The dashboard was perhaps the most anticipated feature of the plan for residents, as it was to be a vacuum for information on the corridor, such as how many people had been referred to treatment on a daily basis, how many 9-1-1 calls had been made for issues in the area, and how many needles had been picked up by City services on a weekly basis. So far, Nelson said, there are no plans to release it any time soon.

Another major piece – perhaps the most important piece – was the decentralization of services from the South End to other parts of the City and state. Most in WSANA believed the Roundhouse represented a backslide on that, and rather than progress, they said that point has gotten worse since 2.0.

Pine Street told the Sun their goal is to be a good neighbor, and they will do everything they can to fulfill that obligation and get those in the temporary shelter into permanent housing as quickly as possible.

“Our goal is to be a good neighbor and work cooperatively with residents and businesses in the area,” read a statement. “Pine Street Inn has been doing this work for over 50 years, and we will do everything we can to make this go well, and to place each of these individuals into permanent housing as quickly as possible.

“While we are aware that this is not an ideal situation, what has gotten lost in this is that we could not bring this group of medically vulnerable, at-risk individuals back to our main shelter, where they would be unable to social distance,” they continued. “Our COVID test numbers went from a positive rate of 36% early on to under 2% currently, with the social distancing and other protocols we have been able to put in place.”

Concert in August or Sept.

Craig Hughes typically puts together fantastic concerts on Worcester Square every summer, but COVID-19 has made that challenging. On Tuesday, he took the temperature of WSANA to figure out if maybe the neighborhood would want to do a socially distant concert later in the summer. The consensus was ‘yes.’

For those living in the Square, they could simply open their windows or sit on the stoop. The band would be in the park, but no one would be allowed inside the fence. Traffic would be closed off on the street, and that would allow people to listen and be socially distant from everyone else. Stay tuned for more details.

34 East Springfield

Matt Zahler of MPZ Development was on hand again to announce he is putting together his capitalization team now to begin the long process of getting funding to restore and bring to market five affordable housing units at 34 E. Springfield St. The property is owned by the Boston Housing Authority, but is derelict and has been vacant 11 years. They are now looking at possibilities with their architects and came to ask for a letter of support to add a fifth unit to the building – which only has four now.

The one-bedroom units would be affordable up to 80 percent of the median income, which works out to $63,500 for one person and $72,550 for two people.

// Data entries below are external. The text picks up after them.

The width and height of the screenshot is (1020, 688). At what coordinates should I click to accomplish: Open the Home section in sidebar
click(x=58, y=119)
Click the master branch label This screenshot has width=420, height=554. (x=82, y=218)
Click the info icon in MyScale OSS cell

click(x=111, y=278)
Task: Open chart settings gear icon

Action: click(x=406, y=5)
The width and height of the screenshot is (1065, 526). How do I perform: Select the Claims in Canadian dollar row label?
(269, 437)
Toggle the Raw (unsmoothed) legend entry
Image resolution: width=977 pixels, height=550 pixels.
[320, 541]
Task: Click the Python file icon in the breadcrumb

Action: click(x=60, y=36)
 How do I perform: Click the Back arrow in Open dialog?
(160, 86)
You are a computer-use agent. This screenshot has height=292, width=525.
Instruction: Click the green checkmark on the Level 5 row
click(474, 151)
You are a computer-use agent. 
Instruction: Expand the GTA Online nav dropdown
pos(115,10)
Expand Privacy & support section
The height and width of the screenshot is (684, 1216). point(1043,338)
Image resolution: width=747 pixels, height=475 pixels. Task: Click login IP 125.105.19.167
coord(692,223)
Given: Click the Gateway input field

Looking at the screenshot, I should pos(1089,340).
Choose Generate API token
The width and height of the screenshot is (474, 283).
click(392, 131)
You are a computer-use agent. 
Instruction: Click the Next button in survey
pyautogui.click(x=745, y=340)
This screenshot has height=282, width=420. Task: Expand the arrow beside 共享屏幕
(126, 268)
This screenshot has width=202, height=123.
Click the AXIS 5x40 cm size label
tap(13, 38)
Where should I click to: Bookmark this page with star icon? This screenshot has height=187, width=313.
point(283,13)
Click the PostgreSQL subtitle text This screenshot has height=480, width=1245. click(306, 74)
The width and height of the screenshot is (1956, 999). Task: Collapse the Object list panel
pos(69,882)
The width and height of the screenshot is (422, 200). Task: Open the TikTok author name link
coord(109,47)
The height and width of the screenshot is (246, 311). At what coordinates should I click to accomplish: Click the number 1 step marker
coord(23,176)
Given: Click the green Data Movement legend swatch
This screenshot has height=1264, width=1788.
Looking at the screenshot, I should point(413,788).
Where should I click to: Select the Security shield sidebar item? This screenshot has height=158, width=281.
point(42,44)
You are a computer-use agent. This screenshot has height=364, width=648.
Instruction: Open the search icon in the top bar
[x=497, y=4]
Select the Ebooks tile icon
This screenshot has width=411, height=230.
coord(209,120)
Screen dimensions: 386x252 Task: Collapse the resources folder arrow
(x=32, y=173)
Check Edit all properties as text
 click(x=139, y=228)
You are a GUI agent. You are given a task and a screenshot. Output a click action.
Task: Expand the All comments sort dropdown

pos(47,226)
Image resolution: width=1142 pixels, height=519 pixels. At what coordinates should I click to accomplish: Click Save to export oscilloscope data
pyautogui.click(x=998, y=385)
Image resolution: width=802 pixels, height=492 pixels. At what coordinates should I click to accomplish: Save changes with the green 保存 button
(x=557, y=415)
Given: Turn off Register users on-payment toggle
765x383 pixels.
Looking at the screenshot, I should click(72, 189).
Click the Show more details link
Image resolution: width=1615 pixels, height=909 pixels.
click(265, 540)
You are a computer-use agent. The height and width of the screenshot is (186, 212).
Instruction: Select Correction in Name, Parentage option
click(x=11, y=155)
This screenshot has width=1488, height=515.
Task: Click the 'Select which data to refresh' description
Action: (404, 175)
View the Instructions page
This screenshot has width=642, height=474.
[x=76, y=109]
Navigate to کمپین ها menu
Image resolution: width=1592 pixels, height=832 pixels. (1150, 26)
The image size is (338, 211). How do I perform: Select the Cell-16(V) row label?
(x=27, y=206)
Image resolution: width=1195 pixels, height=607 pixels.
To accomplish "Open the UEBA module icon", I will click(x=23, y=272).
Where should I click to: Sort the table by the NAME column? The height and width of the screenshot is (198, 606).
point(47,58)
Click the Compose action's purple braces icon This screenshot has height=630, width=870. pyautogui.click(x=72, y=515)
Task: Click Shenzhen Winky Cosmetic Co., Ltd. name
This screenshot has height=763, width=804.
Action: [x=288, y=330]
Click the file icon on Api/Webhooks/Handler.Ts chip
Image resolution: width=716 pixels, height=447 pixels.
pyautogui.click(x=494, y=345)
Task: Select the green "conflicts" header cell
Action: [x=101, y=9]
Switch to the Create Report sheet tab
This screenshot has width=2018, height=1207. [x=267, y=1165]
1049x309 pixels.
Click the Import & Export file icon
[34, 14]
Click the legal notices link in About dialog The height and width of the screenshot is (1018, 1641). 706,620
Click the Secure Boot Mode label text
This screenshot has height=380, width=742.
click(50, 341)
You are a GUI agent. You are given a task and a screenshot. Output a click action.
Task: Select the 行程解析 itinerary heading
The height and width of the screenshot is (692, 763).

The average rent at that level would be around $1,517 per month, with market-rate one-bedrooms going for more than $2,000 a month in the South End.

Vice President Desi Murphy asked the BHA to make some upgrades to the property and clean it up while the neighborhood waits for Zahler to take possession of the property. BHA said they would have their maintenance crews focus on the property throughout the next several months.